# Iden this crypt



## EDGE (Feb 28, 2004)

This time it is a true Crypt.

I have had it for over 2 years, but it never took off because it was always being shaded. I

cut the rhizome in 2 a month ago, so I am waiting for it to show up 
somewhere near the plant in the next while.

It is the leaf with the pinkish vein in the middle. Behind it to the left is green balansae, and to the right is a reddish crypt with simliar leave shape as the balansae. It would be great if anyone could iden that as well.

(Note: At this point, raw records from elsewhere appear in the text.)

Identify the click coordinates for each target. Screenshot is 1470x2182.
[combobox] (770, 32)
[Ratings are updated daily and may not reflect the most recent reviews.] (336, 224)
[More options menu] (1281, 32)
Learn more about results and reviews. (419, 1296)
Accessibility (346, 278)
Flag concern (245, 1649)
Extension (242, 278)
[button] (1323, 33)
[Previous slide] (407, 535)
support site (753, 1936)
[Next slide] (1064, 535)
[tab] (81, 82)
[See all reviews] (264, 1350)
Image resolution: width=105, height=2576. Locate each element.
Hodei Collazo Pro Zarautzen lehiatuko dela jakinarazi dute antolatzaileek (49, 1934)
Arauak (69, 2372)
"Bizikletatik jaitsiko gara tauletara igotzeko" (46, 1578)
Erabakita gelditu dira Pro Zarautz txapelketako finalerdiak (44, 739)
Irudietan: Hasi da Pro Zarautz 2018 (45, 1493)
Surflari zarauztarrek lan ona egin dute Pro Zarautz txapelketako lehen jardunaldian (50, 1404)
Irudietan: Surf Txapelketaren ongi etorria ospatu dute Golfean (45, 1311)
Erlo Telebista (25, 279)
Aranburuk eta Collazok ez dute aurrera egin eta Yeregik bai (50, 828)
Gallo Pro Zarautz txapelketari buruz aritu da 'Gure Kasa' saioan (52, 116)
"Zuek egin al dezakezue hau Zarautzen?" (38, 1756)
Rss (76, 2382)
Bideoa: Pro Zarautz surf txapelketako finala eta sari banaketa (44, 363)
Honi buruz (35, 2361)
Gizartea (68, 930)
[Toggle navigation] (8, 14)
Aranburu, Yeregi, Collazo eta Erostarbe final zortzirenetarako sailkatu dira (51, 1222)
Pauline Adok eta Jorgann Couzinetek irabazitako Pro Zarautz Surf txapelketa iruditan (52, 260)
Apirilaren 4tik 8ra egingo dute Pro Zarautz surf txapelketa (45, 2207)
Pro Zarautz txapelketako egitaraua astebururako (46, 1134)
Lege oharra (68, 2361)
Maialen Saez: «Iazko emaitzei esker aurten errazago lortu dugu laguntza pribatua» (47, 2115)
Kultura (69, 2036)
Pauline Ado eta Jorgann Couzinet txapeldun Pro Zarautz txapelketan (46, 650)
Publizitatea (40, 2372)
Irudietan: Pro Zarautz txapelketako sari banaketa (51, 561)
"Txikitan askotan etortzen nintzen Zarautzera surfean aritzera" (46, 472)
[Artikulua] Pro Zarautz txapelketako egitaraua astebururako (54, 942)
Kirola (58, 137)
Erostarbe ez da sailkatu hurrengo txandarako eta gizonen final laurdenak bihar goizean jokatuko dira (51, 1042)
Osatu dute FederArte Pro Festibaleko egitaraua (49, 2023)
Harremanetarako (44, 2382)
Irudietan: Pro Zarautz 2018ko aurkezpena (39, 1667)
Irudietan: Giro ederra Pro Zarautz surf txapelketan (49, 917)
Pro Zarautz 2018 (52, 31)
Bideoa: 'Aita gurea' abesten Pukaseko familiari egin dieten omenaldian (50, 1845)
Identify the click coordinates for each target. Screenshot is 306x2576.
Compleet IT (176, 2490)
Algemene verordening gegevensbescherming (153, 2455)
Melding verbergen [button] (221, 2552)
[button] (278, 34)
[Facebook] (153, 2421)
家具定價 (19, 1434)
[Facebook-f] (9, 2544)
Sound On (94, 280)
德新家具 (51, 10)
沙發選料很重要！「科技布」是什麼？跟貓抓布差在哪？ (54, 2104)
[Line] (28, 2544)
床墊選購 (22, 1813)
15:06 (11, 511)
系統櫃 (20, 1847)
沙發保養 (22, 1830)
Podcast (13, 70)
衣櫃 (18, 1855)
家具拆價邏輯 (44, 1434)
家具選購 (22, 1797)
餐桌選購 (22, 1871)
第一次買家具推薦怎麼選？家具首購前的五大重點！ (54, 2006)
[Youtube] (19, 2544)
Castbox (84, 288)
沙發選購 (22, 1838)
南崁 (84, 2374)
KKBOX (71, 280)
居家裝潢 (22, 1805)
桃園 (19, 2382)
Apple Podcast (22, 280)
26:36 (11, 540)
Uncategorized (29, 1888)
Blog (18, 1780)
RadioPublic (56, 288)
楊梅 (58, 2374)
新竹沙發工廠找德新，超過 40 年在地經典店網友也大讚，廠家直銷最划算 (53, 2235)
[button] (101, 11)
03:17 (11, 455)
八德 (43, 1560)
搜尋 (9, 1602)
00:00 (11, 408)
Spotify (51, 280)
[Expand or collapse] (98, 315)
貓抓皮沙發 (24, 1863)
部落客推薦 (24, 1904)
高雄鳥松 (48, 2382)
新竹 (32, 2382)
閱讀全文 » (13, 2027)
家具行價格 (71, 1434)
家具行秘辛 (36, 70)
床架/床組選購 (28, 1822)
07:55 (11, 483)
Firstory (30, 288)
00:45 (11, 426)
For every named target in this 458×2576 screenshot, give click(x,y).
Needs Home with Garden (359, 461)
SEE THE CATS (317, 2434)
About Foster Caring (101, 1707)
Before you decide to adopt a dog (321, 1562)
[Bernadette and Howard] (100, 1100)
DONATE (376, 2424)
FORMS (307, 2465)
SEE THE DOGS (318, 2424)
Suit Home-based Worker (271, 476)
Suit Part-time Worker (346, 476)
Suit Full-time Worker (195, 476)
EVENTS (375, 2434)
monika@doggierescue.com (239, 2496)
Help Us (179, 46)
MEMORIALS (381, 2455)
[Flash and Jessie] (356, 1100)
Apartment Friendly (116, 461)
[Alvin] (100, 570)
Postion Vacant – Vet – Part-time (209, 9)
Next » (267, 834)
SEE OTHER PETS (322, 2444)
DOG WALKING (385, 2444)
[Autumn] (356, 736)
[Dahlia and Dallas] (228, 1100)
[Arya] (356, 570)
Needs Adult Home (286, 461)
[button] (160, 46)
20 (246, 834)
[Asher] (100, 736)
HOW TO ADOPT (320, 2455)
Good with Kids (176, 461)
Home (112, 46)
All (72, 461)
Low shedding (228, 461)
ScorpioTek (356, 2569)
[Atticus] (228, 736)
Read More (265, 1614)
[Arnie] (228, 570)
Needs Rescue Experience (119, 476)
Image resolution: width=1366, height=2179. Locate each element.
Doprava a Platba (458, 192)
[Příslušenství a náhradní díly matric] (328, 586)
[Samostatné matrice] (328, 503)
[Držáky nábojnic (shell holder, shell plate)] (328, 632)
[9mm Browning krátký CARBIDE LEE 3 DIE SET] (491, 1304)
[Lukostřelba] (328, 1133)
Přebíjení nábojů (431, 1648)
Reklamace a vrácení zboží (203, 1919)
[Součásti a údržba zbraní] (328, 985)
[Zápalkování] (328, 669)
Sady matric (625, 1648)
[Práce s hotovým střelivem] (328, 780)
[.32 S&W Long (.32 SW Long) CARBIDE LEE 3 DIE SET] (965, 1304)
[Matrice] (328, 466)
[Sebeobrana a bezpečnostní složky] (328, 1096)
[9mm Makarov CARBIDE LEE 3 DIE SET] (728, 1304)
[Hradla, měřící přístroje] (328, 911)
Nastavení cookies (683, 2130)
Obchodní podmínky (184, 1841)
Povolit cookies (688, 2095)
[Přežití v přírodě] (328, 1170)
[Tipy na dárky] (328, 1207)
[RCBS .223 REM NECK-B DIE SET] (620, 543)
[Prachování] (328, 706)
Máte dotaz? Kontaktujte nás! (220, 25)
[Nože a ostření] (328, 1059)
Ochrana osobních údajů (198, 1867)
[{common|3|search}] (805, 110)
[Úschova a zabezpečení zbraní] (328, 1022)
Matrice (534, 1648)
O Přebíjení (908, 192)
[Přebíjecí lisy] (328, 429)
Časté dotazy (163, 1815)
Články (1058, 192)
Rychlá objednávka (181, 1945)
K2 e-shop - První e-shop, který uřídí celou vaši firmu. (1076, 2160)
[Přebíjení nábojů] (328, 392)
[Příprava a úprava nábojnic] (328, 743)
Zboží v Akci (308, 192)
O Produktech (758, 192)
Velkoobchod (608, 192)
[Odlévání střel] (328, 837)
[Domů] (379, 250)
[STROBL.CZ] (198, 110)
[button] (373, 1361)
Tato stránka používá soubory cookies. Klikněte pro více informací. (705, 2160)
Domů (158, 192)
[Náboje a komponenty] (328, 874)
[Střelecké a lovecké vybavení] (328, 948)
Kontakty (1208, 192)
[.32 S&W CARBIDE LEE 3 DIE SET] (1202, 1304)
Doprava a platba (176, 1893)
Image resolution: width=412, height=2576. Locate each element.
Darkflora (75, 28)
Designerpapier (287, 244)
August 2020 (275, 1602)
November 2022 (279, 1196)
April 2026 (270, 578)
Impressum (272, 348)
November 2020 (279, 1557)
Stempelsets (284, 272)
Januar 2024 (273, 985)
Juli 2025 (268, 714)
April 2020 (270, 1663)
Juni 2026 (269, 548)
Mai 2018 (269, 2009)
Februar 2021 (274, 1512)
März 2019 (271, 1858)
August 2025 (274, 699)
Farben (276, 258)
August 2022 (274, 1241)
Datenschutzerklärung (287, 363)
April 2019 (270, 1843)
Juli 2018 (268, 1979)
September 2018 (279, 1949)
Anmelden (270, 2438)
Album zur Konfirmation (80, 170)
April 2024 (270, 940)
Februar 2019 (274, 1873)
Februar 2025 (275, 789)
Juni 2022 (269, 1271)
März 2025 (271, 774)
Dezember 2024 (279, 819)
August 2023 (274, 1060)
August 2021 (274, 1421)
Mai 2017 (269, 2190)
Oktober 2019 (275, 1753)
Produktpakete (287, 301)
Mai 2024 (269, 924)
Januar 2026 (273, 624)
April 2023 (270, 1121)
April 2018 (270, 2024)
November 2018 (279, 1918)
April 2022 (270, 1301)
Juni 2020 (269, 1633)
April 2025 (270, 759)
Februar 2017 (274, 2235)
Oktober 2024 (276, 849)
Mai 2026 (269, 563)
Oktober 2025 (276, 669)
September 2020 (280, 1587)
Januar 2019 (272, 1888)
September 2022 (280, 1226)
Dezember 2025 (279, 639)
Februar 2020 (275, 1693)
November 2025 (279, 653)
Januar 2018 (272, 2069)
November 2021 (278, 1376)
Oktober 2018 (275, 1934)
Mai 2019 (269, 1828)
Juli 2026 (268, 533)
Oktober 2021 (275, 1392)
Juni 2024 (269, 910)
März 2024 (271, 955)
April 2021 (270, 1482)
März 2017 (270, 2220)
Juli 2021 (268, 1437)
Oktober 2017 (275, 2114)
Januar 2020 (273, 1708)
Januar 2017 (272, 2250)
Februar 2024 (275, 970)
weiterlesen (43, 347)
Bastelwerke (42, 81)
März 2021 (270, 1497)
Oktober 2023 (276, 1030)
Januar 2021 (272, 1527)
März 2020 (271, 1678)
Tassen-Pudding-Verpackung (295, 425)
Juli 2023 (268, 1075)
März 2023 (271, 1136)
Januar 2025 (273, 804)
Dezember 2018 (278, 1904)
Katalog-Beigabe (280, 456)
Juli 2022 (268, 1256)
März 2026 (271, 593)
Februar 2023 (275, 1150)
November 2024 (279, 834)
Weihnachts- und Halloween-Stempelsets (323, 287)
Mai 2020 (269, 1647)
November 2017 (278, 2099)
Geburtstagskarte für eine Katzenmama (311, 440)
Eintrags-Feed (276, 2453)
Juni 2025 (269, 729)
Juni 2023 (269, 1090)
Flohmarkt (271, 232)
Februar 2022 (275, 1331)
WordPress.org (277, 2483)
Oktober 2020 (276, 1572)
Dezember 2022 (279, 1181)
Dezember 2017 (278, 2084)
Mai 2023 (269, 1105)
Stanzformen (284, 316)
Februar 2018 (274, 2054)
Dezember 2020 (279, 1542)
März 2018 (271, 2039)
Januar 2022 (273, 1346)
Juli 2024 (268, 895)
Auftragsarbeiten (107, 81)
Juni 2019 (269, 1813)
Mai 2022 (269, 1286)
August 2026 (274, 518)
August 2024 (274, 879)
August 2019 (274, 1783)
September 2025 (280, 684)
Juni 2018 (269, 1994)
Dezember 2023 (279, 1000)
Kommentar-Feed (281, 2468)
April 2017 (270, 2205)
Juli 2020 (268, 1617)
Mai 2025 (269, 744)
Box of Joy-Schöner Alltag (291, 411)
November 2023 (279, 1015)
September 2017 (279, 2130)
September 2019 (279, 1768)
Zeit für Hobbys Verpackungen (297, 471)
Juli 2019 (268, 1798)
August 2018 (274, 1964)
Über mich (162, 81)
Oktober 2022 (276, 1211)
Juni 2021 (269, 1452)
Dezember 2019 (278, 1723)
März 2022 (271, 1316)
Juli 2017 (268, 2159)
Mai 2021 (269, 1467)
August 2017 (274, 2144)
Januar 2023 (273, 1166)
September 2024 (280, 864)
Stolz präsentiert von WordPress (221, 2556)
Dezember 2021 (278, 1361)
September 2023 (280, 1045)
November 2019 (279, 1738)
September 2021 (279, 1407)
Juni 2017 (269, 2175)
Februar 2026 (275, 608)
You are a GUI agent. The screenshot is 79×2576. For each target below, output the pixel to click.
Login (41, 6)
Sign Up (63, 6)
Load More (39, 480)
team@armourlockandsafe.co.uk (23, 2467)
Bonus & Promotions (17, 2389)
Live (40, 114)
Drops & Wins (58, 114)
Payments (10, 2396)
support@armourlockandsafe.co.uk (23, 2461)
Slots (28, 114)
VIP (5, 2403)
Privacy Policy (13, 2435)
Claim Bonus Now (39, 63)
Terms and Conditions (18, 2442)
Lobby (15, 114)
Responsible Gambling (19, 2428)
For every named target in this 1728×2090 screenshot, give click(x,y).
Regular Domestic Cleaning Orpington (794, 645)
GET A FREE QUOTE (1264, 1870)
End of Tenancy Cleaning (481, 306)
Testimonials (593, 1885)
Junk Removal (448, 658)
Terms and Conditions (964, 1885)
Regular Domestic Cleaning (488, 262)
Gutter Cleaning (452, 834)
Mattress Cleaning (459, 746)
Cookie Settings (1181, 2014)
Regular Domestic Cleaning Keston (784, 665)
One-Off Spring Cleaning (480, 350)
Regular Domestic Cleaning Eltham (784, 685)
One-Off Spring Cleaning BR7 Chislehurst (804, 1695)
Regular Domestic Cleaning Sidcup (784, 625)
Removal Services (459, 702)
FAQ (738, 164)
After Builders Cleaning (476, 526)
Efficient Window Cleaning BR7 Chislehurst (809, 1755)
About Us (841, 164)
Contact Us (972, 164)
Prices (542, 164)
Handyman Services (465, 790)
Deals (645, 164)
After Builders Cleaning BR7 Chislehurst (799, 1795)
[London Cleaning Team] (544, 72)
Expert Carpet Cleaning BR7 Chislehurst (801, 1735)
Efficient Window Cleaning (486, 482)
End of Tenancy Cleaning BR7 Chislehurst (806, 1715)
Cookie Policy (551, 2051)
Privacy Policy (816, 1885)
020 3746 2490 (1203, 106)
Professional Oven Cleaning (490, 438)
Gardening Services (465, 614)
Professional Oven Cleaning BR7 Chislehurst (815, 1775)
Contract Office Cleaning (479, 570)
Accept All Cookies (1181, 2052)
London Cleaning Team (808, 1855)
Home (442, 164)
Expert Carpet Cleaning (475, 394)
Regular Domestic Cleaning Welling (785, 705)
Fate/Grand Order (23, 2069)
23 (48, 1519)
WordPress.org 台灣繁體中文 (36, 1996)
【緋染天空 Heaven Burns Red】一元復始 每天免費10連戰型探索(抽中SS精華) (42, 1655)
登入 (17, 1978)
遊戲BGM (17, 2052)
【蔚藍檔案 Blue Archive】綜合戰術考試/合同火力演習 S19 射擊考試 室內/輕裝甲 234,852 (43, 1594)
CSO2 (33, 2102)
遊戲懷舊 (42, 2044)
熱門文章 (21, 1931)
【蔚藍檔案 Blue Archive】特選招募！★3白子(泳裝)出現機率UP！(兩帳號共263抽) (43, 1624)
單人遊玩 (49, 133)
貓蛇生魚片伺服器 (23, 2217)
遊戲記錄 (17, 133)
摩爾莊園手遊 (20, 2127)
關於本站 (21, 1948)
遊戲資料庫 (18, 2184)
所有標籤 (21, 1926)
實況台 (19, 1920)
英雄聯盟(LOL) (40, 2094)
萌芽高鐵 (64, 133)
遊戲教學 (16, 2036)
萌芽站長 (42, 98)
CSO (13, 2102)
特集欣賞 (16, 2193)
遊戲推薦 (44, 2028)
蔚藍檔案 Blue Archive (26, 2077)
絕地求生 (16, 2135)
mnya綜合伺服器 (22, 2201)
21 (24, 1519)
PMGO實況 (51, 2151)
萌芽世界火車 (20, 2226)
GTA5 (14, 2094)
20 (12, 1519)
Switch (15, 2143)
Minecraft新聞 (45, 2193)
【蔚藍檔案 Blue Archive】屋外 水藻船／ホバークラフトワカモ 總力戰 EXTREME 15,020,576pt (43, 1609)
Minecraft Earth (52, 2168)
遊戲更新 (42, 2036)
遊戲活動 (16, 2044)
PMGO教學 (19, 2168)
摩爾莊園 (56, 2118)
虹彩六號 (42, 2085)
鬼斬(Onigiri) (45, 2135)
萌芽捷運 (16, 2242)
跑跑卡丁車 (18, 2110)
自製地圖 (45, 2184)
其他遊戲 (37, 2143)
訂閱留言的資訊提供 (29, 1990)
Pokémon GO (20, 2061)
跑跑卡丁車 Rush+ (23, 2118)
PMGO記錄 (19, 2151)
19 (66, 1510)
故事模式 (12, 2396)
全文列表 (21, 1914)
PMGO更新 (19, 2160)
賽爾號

Sorry for the blurry photo, the plant is right at the back of the tank.


----------



## tanVincent (Mar 19, 2004)

The plant in the crispatula group. Most probably its c.crispatula v. sinensis. 

Cheers
Vincent


----------



## EDGE (Feb 28, 2004)

If theres enough light, the leaves do undulate.


----------



## aquaverde (Feb 9, 2004)

Looks like my C. retrospiralis.


----------



## Justin Fournier (Jan 27, 2004)

I second Vincent's opinion. Could even be C. crispatula v. balansae


----------



## EDGE (Feb 28, 2004)

I emailed Jan from the cryptocoryne website.

Jan said the green one of the left is the balansae and the pinkish vein *could *be var crispatula.

I will have to let it grow out a little more before I can be sure. The plant is taking off quite fast in the new location/setup


----------



## Justin Fournier (Jan 27, 2004)

Sounds right to me!


----------